Fig. 43. 43. By sunset the earth had moved enough to make the sun appear to be at circle 2, and by the next morning at circle 3, at which time Regulus would rise before the sun. Thus the earth's motion seems to make the sun traverse a regular circle among the stars once a year: but it is not the sun that moves.

There are certain stars that have such irregular, uncertain, vagarious ways that they were called vagabonds, or planets, by the early astronomers. Here is the path of Jupiter in the year 1866 (Fig. 44). These bodies go forward for awhile, then stop, start aside, then retrograde, and go on again. Some are never seen far from the sun, and others in all parts of the ecliptic.

Fig. 44.

First see them as they stand to-day, as in Fig. 45. The observer stands on the earth at A. It has rolled over so far that he cannot see the sun; it has set. But Venus is still in sight; Jupiter is 45° behind Venus, and Saturn is seen 90° farther east. When A has rolled a little farther, if he is awake, he will see Mars before he sees the sun; or, in common language, Venus will set after, and Mars rise before the sun. All these bodies at near and far distances seem set in the starry dome, as the different stars seem in Fig. 42, p. 110.

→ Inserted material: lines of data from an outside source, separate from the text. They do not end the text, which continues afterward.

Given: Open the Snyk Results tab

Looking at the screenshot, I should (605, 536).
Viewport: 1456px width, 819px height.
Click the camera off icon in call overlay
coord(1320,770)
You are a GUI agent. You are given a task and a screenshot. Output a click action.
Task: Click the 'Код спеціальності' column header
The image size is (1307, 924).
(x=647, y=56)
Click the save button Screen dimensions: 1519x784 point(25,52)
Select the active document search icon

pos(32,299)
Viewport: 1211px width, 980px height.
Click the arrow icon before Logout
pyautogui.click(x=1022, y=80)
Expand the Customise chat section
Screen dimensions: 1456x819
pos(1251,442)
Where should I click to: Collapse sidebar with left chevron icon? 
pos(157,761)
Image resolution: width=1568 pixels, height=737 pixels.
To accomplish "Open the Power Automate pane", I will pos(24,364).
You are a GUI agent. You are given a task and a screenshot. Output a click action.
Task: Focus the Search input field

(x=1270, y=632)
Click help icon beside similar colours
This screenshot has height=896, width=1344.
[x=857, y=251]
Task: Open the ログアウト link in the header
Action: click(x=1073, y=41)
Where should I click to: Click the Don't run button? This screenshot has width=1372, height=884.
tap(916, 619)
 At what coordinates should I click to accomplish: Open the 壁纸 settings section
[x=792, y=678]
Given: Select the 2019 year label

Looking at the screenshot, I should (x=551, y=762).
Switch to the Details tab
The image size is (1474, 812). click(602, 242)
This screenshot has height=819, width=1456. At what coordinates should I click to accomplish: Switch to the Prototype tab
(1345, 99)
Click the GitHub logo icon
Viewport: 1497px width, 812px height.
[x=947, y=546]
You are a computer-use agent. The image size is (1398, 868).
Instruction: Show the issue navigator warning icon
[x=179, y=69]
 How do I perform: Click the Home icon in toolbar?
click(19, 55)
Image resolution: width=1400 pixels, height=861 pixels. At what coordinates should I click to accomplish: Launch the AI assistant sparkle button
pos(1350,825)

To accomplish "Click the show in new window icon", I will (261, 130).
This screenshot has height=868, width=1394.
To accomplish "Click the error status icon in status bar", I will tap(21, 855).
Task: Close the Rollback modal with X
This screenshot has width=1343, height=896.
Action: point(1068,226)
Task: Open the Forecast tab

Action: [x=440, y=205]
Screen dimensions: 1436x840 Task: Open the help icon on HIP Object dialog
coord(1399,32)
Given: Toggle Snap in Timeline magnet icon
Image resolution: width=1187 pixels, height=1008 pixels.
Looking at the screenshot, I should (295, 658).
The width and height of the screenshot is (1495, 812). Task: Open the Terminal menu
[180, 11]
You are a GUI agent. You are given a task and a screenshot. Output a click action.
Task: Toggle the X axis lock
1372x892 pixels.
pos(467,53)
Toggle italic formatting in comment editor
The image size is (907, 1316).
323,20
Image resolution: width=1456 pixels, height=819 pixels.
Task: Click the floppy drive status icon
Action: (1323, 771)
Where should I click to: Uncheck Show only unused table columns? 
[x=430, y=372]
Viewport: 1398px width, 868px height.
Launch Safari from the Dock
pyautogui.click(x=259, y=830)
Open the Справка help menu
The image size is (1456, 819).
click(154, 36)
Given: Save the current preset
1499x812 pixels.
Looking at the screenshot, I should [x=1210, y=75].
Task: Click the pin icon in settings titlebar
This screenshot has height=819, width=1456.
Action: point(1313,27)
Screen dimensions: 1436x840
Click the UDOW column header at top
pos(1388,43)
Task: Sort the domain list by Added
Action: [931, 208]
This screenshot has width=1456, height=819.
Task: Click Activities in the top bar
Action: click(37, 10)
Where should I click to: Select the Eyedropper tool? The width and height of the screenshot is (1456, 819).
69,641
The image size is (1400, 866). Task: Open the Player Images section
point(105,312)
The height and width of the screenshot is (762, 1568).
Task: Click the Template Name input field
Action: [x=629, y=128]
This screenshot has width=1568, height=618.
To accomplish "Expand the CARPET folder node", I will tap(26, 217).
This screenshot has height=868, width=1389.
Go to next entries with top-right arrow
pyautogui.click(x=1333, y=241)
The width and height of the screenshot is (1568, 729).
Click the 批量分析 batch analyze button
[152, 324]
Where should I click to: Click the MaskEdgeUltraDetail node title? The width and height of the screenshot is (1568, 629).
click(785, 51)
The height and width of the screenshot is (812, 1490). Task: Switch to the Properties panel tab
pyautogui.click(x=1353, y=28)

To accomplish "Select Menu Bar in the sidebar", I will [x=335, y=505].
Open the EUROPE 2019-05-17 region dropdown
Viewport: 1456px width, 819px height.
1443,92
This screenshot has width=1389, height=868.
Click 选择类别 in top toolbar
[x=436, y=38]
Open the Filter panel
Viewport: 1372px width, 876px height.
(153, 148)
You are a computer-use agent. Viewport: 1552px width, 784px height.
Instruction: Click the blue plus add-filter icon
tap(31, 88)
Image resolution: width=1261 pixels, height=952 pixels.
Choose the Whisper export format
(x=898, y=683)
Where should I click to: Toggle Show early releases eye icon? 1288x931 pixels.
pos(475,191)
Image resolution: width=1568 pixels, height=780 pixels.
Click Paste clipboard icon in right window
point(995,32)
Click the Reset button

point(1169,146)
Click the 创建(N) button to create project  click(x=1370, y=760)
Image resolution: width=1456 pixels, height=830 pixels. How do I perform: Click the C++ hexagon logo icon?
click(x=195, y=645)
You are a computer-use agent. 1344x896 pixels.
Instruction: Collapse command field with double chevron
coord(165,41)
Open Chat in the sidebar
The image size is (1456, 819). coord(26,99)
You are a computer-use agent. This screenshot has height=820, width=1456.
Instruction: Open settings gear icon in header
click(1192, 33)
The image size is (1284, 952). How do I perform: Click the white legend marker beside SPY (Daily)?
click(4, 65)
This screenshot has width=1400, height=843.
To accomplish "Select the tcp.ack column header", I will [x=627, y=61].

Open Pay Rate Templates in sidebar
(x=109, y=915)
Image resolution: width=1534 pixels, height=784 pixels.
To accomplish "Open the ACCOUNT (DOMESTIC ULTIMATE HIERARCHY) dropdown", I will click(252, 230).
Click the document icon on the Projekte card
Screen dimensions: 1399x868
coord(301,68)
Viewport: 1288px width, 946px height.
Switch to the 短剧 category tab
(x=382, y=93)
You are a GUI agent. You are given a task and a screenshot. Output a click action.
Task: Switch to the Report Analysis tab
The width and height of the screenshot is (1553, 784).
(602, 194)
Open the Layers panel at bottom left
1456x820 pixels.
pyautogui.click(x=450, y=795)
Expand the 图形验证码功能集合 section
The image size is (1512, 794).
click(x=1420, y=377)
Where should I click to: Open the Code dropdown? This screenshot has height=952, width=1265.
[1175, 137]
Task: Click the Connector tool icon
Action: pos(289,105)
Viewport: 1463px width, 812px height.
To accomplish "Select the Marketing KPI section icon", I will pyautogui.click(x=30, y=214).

Fig. 45. Showing Position of Planets.

The mysterious movements of advance and retreat are rendered intelligible by Fig. 46. The planet Mercury is at A, and, seen from the earth, B is located at a, on the background of the stars it seems to be among. It remains apparently stationary at a for some time, because approaching the earth in nearly a straight line. Passing D to C, it appears to retrograde among the stars to c; remains apparently stationary for some time, then, in passing from C to E and A, appears to pass back among the stars to a. The progress of the earth, meanwhile, although it greatly retards the apparent motion from A to C, greatly hastens it from C to A.

Fig. 46.—Apparent Movements of an Inferior Planet.